アパート建設を勧誘する営業が最近、わたしに近所をまわっています。アパートを新築して避難民に提供するならば、政府が一定期間借り上げるというものです。先週末から建設会社の営業が歩き回っています。すでに建てられている公営住宅を避難先に当てるとか、すでにあるマンション・アパートの空き部屋を借り上げるというのなら、仮設住宅ができるまでのあいだ利用してもらうことはできるでしょう。避難住宅はすぐにほしいのです。それを、これから新築アパートを建てて、それを政府に借り上げてもらうというのでは、遅いのではないでしょうか。便乗商法と思えてしまいます。
これまでも、阪神淡路大震災や三宅島噴火などで避難民の受け入れがありました。阪神淡路大震災のときは、立川基地跡の空き地に仮設住宅が建てられえたものの、入居者がいたようには見えませんでした。また三宅島避難民は近所の都営住宅の空き部屋に受け入れました。
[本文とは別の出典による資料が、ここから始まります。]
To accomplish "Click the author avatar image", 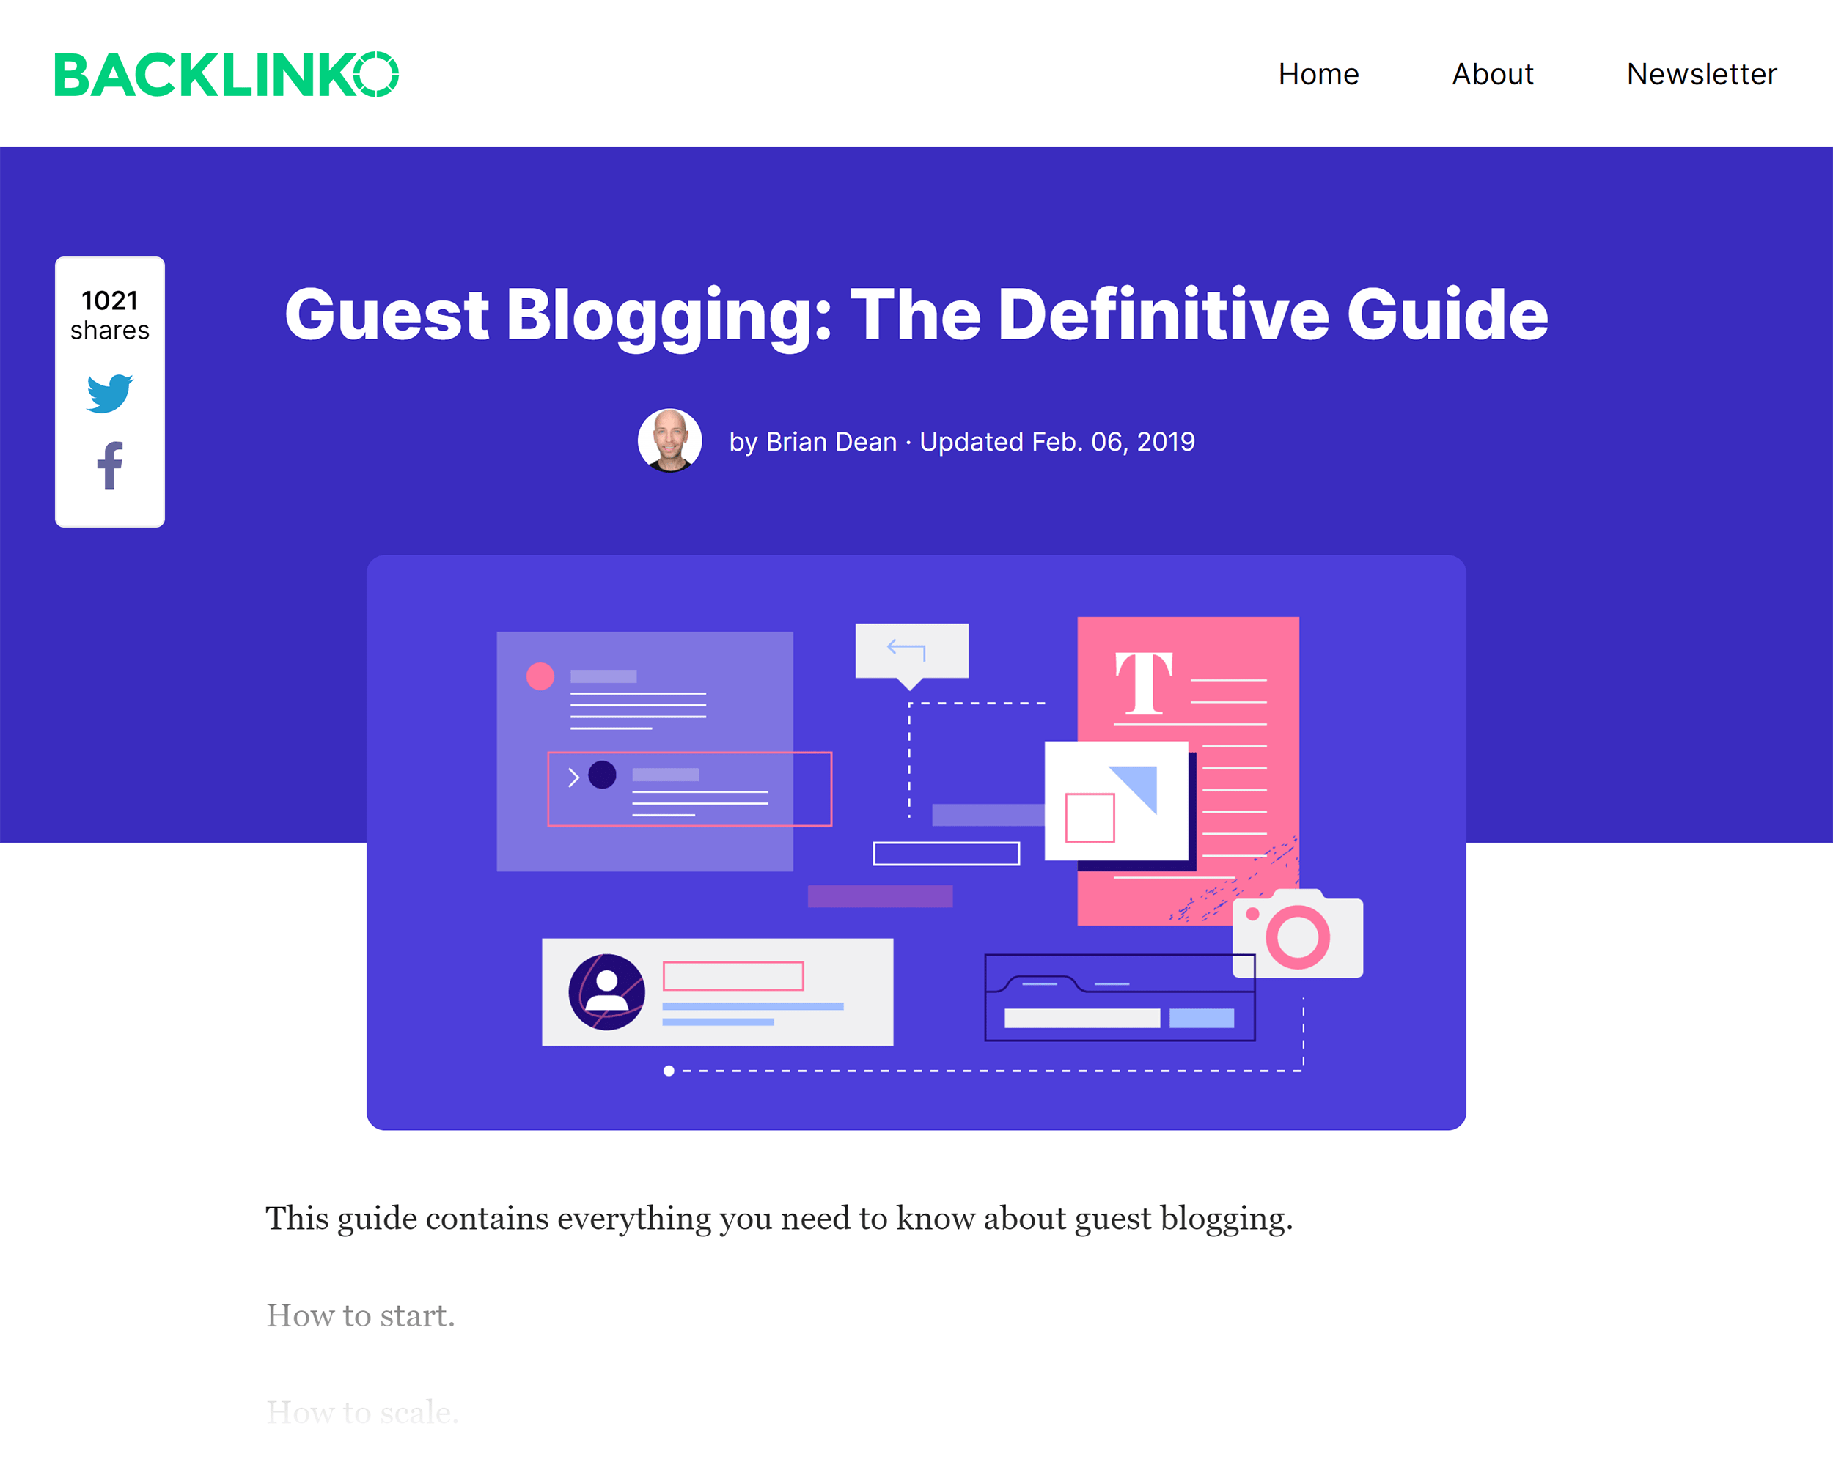I will pyautogui.click(x=672, y=440).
避難民の気持ちとしては、故郷を離れたくないという気持ちと、早く暖かい部屋と食事がほしいという気持ちの両方でしょう。だから地元に仮設住宅を作るのがもっともいいでしょう。自治体の連帯も維持できます。しかし、仮設住宅の建設までにはまだまだ時間がかかります。そのため避難を希望する場合には、一日も早く受け入れる必要があるでしょう。この場合は緊急なのだから、すでにある公営住宅を空き部屋を提供し、それでも足りなければ民間のアパート・マンションの空き部屋を利用することなどが考えられます。
ただし避難先では買い物する場所さえ分からないのですから、多くの不安を抱えることになります。受け入れる側は場所を提供して終りではなく、提供後も積極的に援助しなくてはいけません。そのため、もっともいいのは集団での避難です。自治体の連携で、互いに助け合うことことができるからです。バラバラで避難した場合、避難生活が長くなると自治体の連帯を維持することが難しくなり、やがて連絡も取れなくなります。さらに避難先でそれぞれの生活が営まれるので、地元復興に対する温度差が生まれて共同主観の形成も難しくなり、地元復興で一致団結できなることも考えられます。復興はあくまで自分たちでおこなうことで、第三者がしてくれるわけはないからです。第三者ができることは積極的な援助だけです。復興には地元の人たちの団結が必要なのです。これはすでに三宅島避難民が経験したことです。そのため、やはり避難先を提供して満足するのではなく、同時に仮設住宅の建設を急ぐ必要があるでしょう。それが東北地方の復興にもなります。